Model Fitting – In depth

Once you’ve tuned hyperparameters (or if you already in advance have hyperparameters which you know will work well from previous experiments), you’re ready to fit. Fitting is faster, easier and more foolproof than tuning, and the default options usually work well, but if you want more fine-grained control, there’s some additional knobs you can turn.

Preconditioning

Preconditioning is the heart and core of how iterative (non-exact) model fitting is done in xGPR. If fitting in mode=exact, of course, a preconditioner is not required; preconditioners are used for mode=cg. mode=exact is very fast for smaller numbers of RFFs (e.g. 4096), but for a larger number of RFFs, CG is the way to go, and this is where preconditioners are useful.

Building a preconditioner requires either one or two passes over the dataset. When you call fit, xGPR will ordinarily automatically choose a preconditioner size for you. If you’d like to control that process yourself instead, or even have a little more control over the automated process that xGPR is using, here’s how to do it.

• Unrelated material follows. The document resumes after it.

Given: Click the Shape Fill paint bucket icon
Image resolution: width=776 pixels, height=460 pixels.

To build your own preconditioner, use:

method = 'srht' uses a fast Hadamard transform based construction with a single pass over the dataset. method = 'srht_2', by contrast, runs two passes over the dataset and does involve some matrix multiplications, so it is more expensive, but the resulting preconditioner is always better. A preconditioner built with ‘srht_2’ will usually reduce the number of iterations required to fit by about 20-25% compared with one built with ‘srht’.

The ratio is a pretty good predictor of how many iterations it will take xGPR to fit. See the following chart, where ratio is referred to as beta / lambda^2. (The ratios here are all for “srht”. “srht_2” will generally increase the ratio slightly but decrease the actual number of iterations needed to fit as illustrated).

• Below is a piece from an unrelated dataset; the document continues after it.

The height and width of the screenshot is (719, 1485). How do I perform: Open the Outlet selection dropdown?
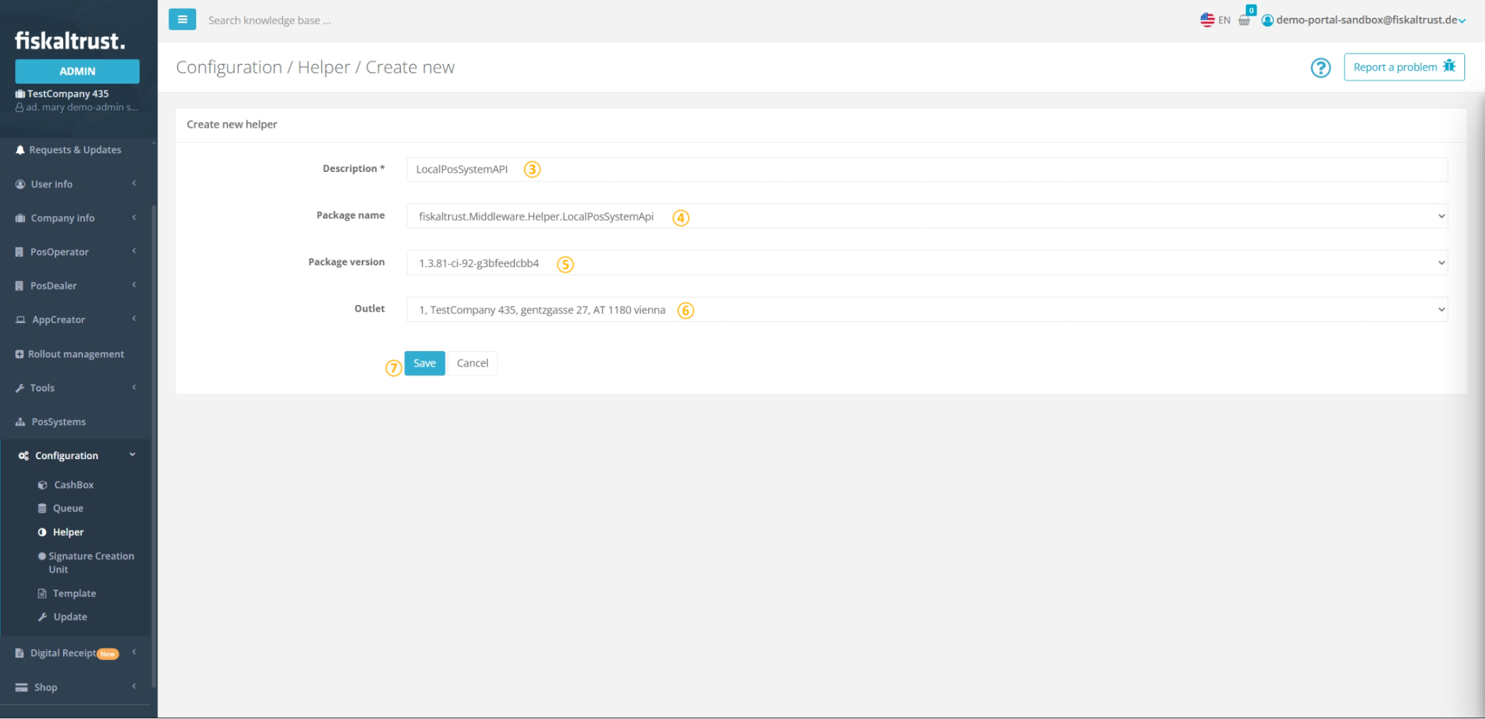[x=926, y=310]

Ratio vs iterations to convergence

Smaller ratios in general mean fewer iterations are required to fit. Each iteration is a single pass over the dataset (similar to an epoch when training a deep learning model but generally much faster). The ratio in turn is a dataset-dependent function of max_rank. Notice that the relationship between ratio and number of iterations is different for srht and srht_2; srht_2 is better but as noted requires two passes over the data to build.

If based on the ratio we obtain, we think that fitting will take more iterations than we would like, we can reconstruct the preconditioner using a larger max_rank and get a better ratio (doubling max_rank is usually a good step to take). Bear in mind however that large values of max_rank are also expensive, because preconditioner construction requires a matrix decomposition, which is cheap for say 512 x 512 or 1024 x 1024, but not so much for very large max_rank. Therefore the goal is to push max_rank high enough to get an acceptable likely number of iterations, but not so high that it is unnecessarily expensive to construct. In our experiments, we have rarely needed to take max_rank higher than 2000, but it is of course possible to do so if necessary.

Note that the chart above was constructed using fits with tol=1e-6. The number of iterations will be greater if you select a tighter tol and less with a looser tol. Also note that for very small values of the lambda hyperparameter (shared by all kernels, and the first hyperparameter that is returned from model.get_hyperparams()) is very small, the ratio may dramatically overestimate how many iterations are required to fit. See the molecule example on the main page for a case where the ratio is > 1000 but the model fits in << 100 iterations! Consequently, the graph above should only be used as a rough guide. When in doubt, a quick experiment on a subset of the data may prove helpful in deciding what ratio is “good enough” before building a preconditioner on the full dataset and fitting.

Fitting

If you build your own preconditioner, you can pass it to the fit() function. Alternatively, you can still use xGPR’s automated procedure for building a preconditioner while taking more fine-grained control of that automated procedure. This avoids the hassle of building the preconditioner yourself while giving you some additional control to ensure the fastest fit possible. Here’s an overview of what you can do:

Note that the alternative mode=exact is preferable if the number of RFFs is small, where it will generally get better speed (it has poor scalability to large numbers of RFFs). For exact fitting, no preconditioner is required.

As a side note: SGD is popular in the literature because it works well for deep learning. Most papers that recommend some flavor of SGD haven’t tried to use it for high-dimensional linear problems that may sometimes be ill-conditioned and where a tight fit is desired – SGD does NOT work well compared to preconditioned CG under this particular set of circumstances, at least Adam, AMSGrad, SVRG, and the other usual suspects. The amount of learning rate and learning rate schedule tuning required to get SGD to work well is simply not acceptable for an out of the box fitting routine.